Não fico neste quadro nem mais um instante!
Sabem lá o que é viver tantos séculos aprisionada na obrigação de ser perfeita, de ser única, de manter este meio sorriso permanente e o que me doem as mãos atadas a esta imobilidade.
Estou farta de estar nesta sala fechada, sem mar, nem terra, nem céu à vista. Nem o que se encontra atrás de mim posso olhar. Sei lá onde vão dar os caminhos. Ai de mim, que a minha paisagem são só estas caras e estes corpos que desde a abertura até ao fecho do museu desfilam em frente aos meus olhos.
Talvez uns se pareçam a rochas escavadas pelo vento, outros luas de pincel diminuído de tinta, outros saídos de um pintor hesitante, outros tingidos por um balde de sépia, outros fruto de uma mão distraída. Sei lá quantos tão desiguais que nem a mão do meu criador apanhou. Bom, valha-me isso, tenho um criador fixo, não preciso de inventar fés para me dar sentido.

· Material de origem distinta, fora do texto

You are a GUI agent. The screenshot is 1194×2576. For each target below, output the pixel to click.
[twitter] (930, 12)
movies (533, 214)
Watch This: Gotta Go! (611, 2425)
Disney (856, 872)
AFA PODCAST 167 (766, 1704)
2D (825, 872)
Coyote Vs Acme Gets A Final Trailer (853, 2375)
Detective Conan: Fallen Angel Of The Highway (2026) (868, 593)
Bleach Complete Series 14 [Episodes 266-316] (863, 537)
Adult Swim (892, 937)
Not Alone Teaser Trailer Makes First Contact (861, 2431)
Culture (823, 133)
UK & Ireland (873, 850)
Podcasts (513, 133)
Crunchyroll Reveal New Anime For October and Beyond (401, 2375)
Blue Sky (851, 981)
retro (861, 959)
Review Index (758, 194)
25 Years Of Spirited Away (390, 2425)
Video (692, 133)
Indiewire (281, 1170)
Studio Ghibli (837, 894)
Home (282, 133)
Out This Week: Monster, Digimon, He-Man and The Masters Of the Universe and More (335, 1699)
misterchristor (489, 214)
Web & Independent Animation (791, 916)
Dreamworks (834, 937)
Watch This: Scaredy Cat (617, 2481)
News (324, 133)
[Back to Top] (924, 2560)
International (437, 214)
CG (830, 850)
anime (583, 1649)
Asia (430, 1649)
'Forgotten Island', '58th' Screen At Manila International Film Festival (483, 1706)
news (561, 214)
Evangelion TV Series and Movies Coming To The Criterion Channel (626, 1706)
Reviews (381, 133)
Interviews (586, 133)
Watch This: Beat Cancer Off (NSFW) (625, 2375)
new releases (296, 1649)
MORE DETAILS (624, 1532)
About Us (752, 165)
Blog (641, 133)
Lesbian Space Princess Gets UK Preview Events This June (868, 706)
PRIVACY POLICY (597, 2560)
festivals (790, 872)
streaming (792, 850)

Lizzie, eu sei que me achas irritante, não disfarces, não encolhas esse ombro direito, não tombes a cabeça para a esquerda. Ando há tanto tempo a olhar as pessoas nos olhos, a estudar-lhes os trejeitos que não há expressão que me iluda.
Nós, os quadros, temos essa sina: temos tempo e ninguém nos vê como espelho. Dissimulamos a verdade que existe num primeiro olhar antes que o pensamento dirija e pense o segundo. Ou o terceiro. Ou o milionésimo já com olhos postiços arranjados pela ciência. Já perdemos o dom da intuição. Já temos a aborrecida rotina da sabedoria instantânea.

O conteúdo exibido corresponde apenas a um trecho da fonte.